Atentando para a questão das visitas, é significativo o número de crianças e jovens que não têm visitas por parte da sua família de origem (42,2%), mas quando estas ocorrem, a mãe é a figura parental mais presente. Estas visitas decorrem maioritariamente em casa dos

acolhedores, seguindo-se a casa da família natural e só depois surgem outros espaços, como os centros educativos e as próprias instalações dos serviços sociais (Delgado & Carvalho, 2013).

Em suma, poderemos afirmar que o acolhimento familiar em Portugal se caracteriza por quatro traços fundamentais: a sua reduzida visibilidade, a generalidade, o humanismo e a transitoriedade (Delgado, 2007).

Tomando como referência os dados já apresentados, percebemos que esta é uma medida com uma expressão muito pouco significativa quando comparada nomeadamente com o acolhimento residencial. Esta situação pode dever-se a muitos fatores de ordem social e histórica, mas também à falta de divulgação da medida, seja através de campanhas de sensibilização, dos meios de comunicação social ou de outras fontes de informação pois, na realidade portuguesa, a forma de recrutamento das famílias ocorre sobretudo “boca-a-boca”. Contribuem, igualmente, para este fenómeno, os poucos estudos e as poucas iniciativas para discutir a temática (Delgado, 2007).

Um outro traço do acolhimento é a sua generalidade que está relacionada com a falta de formação das famílias e critérios flexíveis na seleção das mesmas, a ausência de modalidades específicas de acolhimento e um sistema remuneratório idêntico para todas as famílias, com exceção para as crianças com deficiência (Delgado, 2011).

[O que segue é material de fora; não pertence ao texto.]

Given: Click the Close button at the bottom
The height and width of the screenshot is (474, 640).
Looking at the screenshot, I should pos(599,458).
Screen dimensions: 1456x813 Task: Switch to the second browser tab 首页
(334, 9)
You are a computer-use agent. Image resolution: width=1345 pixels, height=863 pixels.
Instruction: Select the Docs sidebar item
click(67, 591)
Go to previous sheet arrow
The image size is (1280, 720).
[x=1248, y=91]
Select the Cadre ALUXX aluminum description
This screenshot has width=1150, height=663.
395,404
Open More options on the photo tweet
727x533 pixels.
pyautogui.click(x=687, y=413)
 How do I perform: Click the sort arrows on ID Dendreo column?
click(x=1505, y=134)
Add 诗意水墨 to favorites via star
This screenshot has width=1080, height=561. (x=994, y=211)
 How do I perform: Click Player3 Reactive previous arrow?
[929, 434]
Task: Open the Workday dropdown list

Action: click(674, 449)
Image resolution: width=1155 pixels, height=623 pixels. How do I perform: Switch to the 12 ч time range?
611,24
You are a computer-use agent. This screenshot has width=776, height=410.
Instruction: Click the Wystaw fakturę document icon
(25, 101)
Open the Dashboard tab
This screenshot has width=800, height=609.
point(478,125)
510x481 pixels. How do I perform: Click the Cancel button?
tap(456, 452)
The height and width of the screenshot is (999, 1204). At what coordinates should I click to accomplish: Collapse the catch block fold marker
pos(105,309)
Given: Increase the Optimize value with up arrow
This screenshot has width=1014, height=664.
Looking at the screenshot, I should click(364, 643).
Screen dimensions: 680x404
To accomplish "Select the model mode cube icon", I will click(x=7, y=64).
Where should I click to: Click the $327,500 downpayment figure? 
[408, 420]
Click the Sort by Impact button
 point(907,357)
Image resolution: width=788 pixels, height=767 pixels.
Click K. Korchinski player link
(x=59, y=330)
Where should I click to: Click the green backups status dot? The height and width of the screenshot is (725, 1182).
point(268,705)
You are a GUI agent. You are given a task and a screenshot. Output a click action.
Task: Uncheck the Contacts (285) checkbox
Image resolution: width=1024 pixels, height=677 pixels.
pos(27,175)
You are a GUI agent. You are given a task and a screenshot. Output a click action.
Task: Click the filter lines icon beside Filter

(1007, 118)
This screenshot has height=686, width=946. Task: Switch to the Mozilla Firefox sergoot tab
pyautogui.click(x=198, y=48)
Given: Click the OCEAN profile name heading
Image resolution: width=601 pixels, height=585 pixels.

Ao acolhimento familiar no nosso país associa-se o humanitarismo, pelas verbas disponibilizadas aos acolhedores, que são consideradas insuficientes, bem como pela ausência de uma organização que represente as famílias acolhedoras e que promova a sua participação na execução da medida, como acontece noutros países. Este carácter humanitário define-se pela ausência de preparação, pela não atualização de saberes e pelas dificuldades em estreitar relações com as famílias biológicas, podendo comprometer o próprio objetivo da medida (Delgado, 2010b). Por fim, a transitoriedade, que se prende com o regresso à família de origem e com o caráter temporário da medida, embora na prática isto não se verifique (Delgado, 2010b).